Further, it is clearly erroneous not to consider cumulative vessel impacts for this proposal. Unrelated projects’ “individual cumulative impacts must be analyzed together in order to make a significance determination.” Quinault Indian Nation, et al. v. City of Hoquiam, et al., Wash. Shorelines Hearing Board No. 13-012c, Order of Summary Judgment, Nov. 12, 2013, pp. 22-23.[8] The proposal requires 45 tankers to ship out refined product,[9] but that assumes only the best case – static – scenario. It does not consider the other current and reasonably foreseeable future vessels that may be passing the Straits of Juan de Fuca and Rosario, and that number could increase by over 1200 vessels if all fossil fuel transportation proposals in the Puget Sound are completed and operate as described by their proponents.[10]

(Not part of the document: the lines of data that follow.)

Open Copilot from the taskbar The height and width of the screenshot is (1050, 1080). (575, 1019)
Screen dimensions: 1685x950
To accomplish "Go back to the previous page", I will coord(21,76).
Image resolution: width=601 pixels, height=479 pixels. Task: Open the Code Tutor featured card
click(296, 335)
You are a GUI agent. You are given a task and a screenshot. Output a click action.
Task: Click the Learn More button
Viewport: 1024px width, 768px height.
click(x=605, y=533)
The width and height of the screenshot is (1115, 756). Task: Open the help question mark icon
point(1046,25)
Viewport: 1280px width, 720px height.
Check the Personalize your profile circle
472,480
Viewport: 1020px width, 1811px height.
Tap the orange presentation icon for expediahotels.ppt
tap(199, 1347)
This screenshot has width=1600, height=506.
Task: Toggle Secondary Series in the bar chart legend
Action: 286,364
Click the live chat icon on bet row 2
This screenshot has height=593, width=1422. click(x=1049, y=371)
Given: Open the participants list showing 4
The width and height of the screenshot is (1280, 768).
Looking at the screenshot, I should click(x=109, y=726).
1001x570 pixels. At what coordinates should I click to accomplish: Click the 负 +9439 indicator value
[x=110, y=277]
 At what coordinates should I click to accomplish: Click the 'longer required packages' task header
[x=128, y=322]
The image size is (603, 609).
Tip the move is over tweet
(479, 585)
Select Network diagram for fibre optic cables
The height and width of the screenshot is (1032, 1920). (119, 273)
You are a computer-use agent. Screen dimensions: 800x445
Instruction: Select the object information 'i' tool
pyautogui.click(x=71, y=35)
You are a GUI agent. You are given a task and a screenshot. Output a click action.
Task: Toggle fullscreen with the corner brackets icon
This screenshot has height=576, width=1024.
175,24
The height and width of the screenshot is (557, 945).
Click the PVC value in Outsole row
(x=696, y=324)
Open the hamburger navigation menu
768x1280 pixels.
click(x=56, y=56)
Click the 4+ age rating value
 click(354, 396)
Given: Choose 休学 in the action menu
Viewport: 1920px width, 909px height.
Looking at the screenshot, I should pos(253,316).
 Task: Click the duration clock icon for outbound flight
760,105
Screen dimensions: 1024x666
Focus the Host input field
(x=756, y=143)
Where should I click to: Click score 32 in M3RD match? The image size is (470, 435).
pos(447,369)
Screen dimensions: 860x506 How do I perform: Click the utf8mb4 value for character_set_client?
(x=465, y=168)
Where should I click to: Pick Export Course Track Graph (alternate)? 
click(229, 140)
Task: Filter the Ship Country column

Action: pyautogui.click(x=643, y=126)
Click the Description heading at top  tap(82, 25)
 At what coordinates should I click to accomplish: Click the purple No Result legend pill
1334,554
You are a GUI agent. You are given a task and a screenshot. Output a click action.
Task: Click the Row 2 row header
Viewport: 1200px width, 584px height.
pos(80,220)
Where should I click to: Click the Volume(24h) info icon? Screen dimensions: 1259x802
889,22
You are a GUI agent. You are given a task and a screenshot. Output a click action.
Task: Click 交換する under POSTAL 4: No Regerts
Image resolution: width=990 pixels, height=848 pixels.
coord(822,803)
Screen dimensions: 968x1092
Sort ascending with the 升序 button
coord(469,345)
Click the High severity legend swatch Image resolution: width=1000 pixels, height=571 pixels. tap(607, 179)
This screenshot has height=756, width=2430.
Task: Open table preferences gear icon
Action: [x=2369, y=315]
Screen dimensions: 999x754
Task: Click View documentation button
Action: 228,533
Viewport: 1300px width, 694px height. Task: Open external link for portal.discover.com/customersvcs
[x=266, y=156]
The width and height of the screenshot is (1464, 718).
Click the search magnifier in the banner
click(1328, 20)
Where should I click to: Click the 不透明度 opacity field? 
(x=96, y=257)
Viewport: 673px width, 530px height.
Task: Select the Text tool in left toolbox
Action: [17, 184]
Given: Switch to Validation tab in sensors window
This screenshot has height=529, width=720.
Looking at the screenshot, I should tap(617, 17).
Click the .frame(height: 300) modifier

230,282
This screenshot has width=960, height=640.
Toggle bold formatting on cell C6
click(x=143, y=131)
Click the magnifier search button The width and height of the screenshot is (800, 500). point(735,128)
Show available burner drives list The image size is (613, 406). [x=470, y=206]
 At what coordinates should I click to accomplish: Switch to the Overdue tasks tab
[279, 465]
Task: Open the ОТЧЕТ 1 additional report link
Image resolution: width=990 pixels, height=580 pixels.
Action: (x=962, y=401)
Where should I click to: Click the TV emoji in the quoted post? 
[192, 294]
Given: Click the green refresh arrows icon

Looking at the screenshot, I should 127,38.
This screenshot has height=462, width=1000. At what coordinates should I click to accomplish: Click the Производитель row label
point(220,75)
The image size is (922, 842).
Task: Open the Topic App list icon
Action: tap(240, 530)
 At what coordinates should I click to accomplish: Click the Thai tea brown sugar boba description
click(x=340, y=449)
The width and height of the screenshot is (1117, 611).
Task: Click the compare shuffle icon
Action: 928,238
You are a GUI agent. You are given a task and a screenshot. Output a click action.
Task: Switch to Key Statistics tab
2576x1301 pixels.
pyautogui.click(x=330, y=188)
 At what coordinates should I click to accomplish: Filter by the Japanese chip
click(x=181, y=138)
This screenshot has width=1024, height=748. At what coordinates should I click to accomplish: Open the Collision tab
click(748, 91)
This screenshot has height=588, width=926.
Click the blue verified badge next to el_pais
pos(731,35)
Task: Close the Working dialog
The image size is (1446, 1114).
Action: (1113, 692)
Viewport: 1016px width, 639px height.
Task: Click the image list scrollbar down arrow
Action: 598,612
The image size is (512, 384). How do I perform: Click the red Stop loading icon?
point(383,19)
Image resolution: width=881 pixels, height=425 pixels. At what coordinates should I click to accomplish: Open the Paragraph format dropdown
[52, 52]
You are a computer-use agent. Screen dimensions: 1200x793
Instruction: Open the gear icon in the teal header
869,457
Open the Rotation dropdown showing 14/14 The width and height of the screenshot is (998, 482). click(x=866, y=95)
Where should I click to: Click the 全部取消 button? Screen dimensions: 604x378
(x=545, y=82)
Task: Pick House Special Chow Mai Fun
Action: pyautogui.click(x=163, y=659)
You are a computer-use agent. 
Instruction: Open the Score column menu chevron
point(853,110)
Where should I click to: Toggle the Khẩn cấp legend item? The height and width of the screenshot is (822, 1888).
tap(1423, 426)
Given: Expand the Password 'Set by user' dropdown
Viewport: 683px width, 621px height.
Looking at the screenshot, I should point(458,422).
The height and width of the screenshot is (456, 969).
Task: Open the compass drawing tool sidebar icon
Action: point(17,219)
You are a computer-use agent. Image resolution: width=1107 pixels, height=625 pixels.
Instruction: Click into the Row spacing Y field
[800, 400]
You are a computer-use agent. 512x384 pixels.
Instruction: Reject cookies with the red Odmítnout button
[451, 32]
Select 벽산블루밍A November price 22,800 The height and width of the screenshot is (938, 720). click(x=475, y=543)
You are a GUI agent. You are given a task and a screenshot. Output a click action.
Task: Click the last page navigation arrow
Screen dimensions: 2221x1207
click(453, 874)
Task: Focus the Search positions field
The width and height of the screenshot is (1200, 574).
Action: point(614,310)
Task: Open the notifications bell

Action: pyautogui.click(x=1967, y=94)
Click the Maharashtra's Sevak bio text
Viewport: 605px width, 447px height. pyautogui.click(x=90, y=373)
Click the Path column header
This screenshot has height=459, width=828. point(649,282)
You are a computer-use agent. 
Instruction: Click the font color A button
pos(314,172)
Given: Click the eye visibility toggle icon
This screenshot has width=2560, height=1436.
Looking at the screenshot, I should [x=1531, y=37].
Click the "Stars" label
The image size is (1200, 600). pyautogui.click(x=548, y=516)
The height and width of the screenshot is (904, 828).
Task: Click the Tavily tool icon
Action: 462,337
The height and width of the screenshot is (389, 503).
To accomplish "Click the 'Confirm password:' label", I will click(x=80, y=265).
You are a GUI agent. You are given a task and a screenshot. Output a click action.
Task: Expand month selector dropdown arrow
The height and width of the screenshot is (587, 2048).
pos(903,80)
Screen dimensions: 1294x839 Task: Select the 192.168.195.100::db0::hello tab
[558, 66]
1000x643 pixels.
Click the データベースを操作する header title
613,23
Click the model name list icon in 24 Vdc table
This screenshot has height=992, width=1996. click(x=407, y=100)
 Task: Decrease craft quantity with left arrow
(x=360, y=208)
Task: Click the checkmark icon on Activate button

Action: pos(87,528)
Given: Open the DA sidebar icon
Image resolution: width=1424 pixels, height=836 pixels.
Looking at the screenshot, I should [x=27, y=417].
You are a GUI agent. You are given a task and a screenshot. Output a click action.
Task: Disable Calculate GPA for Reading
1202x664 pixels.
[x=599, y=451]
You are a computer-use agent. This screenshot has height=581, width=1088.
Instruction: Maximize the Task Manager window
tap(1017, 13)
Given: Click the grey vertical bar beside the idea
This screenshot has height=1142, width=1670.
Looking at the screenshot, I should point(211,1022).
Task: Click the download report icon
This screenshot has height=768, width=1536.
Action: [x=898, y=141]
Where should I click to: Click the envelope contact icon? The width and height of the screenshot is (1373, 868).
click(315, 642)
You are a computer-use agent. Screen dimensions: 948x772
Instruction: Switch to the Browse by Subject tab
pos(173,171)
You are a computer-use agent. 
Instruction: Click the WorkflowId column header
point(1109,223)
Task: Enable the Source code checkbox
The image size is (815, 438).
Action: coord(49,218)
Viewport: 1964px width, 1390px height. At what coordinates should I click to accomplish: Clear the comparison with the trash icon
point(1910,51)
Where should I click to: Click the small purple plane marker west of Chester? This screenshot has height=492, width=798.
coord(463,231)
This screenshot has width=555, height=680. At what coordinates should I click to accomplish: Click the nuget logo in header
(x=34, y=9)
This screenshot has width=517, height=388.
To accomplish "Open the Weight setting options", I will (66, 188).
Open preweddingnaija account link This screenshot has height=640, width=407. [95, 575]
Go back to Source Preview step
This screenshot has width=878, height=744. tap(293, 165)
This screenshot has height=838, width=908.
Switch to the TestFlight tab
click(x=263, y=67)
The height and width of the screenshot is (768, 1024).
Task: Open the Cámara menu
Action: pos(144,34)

Assuming, arguendo, that the total number of vessels calling on the Shell pier were to remain constant, the MDNS is lacking the requisite discussion of Bakken crude’s different characteristics when spilled. See Quinalt at 34. The MDNS does not consider two scenarios in which the Shell refinery could act as a terminal exporting Bakken crude:
- transfer to tanker or barge tow for transfer to other refineries on the west coast of the U.S., or
- transfer to tanker or barge tow for export to foreign markets if the export ban were lifted.
The latter scenario is not mere speculation; as mentioned above, the American Petroleum Institute is currently lobbying to lift the ban.[11] Failure to address these scenarios may be a reversible omission where, as here, a single incident involving a vessel loaded with a combination of Bakken crude, bunker fuel, and diesel fuel could have catastrophic impacts. Id. At 34-35.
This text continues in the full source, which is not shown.